Imagen de Cristo Rey que preside el templo parroquial del mismo nombre en Ciudad Jardín

El último domingo del tiempo litúrgico, este año el 23 de noviembre, la Iglesia celebra la solemnidad de Jesucristo, Rey del Universo. Precisamente, este año se cumplen 100 desde que el Papa Pío XI, a través de la encíclica ‘Quas primas’, instituyera la celebración de esta fiesta.

Se quiere significar así que la vida cristiana tiene un fin, una meta, que vamos a un destino común, que no es otro que al encuentro con Cristo como Rey eterno.

Cada vez que rezamos el Padrenuestro, pedimos precisamente poder llegar a compartir con nuestros hermanos ese Reino de los Cielos, un Reino definitivo que lo será en plenitud pero que, no obstante, está ya presente entre nosotros de forma escondida. Y es que el Reino de Dios crece entre nosotros cuando alguien reina, no con el poder de los gobernantes, sino como lo hizo Jesús, desde la humildad y el amor. Cada vez que alguien pide perdón, cada vez que alguien perdona, Cristo reina.

En Málaga contamos con un arciprestazgo dedicado a Cristo Rey, una parroquia que comparte su dedicación con Nuestra Señora del Rosario y un colegio diocesano de la Fundación Victoria; todos ellos, en la zona de Ciudad Jardín.

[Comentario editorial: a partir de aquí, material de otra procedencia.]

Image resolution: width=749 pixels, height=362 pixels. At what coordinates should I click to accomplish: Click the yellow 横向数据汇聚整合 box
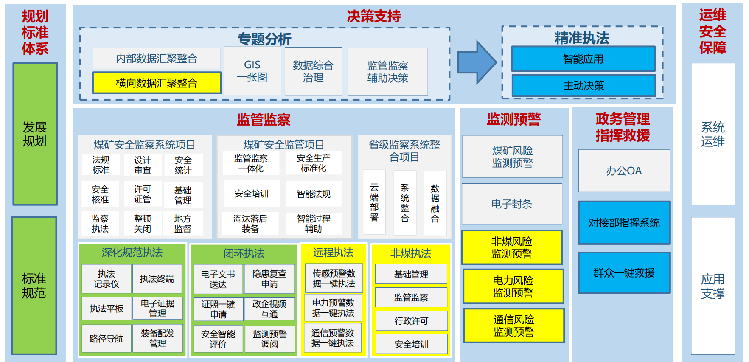pyautogui.click(x=157, y=83)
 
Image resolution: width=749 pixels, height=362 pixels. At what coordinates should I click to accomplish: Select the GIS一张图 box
pyautogui.click(x=252, y=71)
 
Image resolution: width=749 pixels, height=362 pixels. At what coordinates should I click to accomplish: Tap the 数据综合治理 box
pyautogui.click(x=313, y=71)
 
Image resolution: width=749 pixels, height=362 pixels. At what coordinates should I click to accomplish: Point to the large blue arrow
pyautogui.click(x=476, y=62)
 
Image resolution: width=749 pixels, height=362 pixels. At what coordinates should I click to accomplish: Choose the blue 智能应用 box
pyautogui.click(x=583, y=59)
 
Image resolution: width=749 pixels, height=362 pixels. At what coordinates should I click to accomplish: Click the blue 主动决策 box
pyautogui.click(x=583, y=86)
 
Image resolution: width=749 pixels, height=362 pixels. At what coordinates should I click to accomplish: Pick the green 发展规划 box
pyautogui.click(x=35, y=134)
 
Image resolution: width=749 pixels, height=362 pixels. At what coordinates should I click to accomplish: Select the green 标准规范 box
pyautogui.click(x=34, y=286)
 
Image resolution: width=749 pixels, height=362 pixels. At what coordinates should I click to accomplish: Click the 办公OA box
pyautogui.click(x=624, y=171)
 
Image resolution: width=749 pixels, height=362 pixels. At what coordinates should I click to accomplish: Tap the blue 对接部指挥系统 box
pyautogui.click(x=624, y=223)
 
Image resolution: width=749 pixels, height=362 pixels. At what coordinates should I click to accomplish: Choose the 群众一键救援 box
pyautogui.click(x=624, y=273)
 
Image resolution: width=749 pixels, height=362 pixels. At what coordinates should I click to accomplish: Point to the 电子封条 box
pyautogui.click(x=512, y=204)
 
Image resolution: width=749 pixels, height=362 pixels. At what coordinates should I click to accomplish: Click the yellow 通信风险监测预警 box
pyautogui.click(x=514, y=326)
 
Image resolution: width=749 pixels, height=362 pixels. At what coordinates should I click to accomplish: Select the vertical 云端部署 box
pyautogui.click(x=374, y=202)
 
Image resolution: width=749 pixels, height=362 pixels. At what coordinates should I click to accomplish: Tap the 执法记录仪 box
pyautogui.click(x=107, y=279)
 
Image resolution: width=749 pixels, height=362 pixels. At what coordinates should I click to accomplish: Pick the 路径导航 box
pyautogui.click(x=107, y=339)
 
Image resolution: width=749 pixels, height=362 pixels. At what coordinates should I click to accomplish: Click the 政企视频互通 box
pyautogui.click(x=269, y=309)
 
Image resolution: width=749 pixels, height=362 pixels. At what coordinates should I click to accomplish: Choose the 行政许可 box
pyautogui.click(x=411, y=321)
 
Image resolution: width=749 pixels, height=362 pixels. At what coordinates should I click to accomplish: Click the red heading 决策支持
pyautogui.click(x=374, y=17)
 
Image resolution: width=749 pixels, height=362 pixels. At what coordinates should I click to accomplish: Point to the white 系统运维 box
pyautogui.click(x=713, y=134)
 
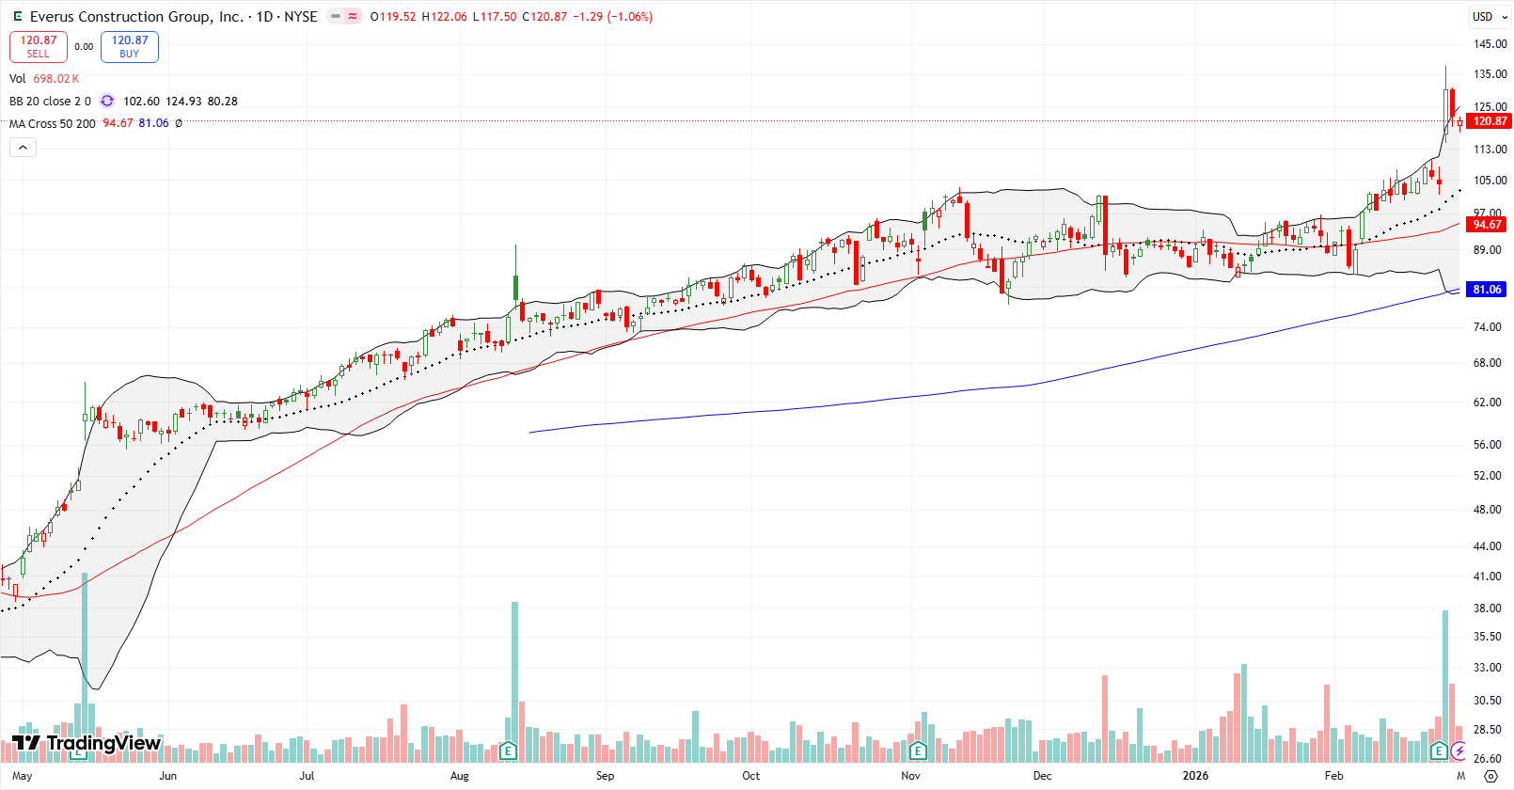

Oración de San Juan XXIII a Cristo Rey

¡Salve, oh Cristo Rey!
Tú me invitas a luchar en tus batallas,
y no pierdo un minuto de tiempo.
Con el entusiasmo que me dan mis 20 años y tu gracia,
me inscribo animoso en las filas.

Me consagro a tu servicio, para la vida y para la muerte.
Tú me ofreces, como emblema, y como arma de guerra, tu cruz.
Con la diestra extendida sobre esta arma invencible
te doy palabra solemne y te juro con todo el ímpetu de mi amor juvenil
fidelidad absoluta hasta la muerte.

Así, de siervo que tú me creaste, tomo tu divisa,
me hago soldado, ciño tu espada, me llamo con orgullo Caballero de Cristo.
Dame corazón de soldado, ánimo de caballero, ¡oh Jesús!,
y estaré siempre contigo en las asperezas de la vida,
en los sacrificios, en las pruebas, en las luchas, contigo estaré en la victoria.

Y puesto que todavía no ha sonado para mí la señal de la lucha,
mientras estoy en las tiendas esperando mi hora,
adiéstrame con tus ejemplos luminosos a adquirir soltura,
a hacer las primeras pruebas con mis enemigos internos.
¡Son tantos, oh, Jesús, y tan implacables!

Hay uno especialmente que vale por todos:
feroz, astuto, lo tengo siempre encima,
afecta querer la paz y se ríe de mí en ella,
llega a pactar conmigo, me persigue incluso en mis buenas acciones.

Señor Jesús, Tú lo sabes, es el Amor Propio,
el espíritu de soberbia, de presunción, de vanidad;
que me pueda deshacer de él, de una vez para siempre,
o si esto es imposible, que al menos lo tenga sujeto,
de modo que yo, más libre en mis movimientos,
pueda incorporarme a los valientes que defienden en la brecha tu santa causa,
y cantar contigo el himno de la salvación.

Por san Juan XXIII. Diario del Alma.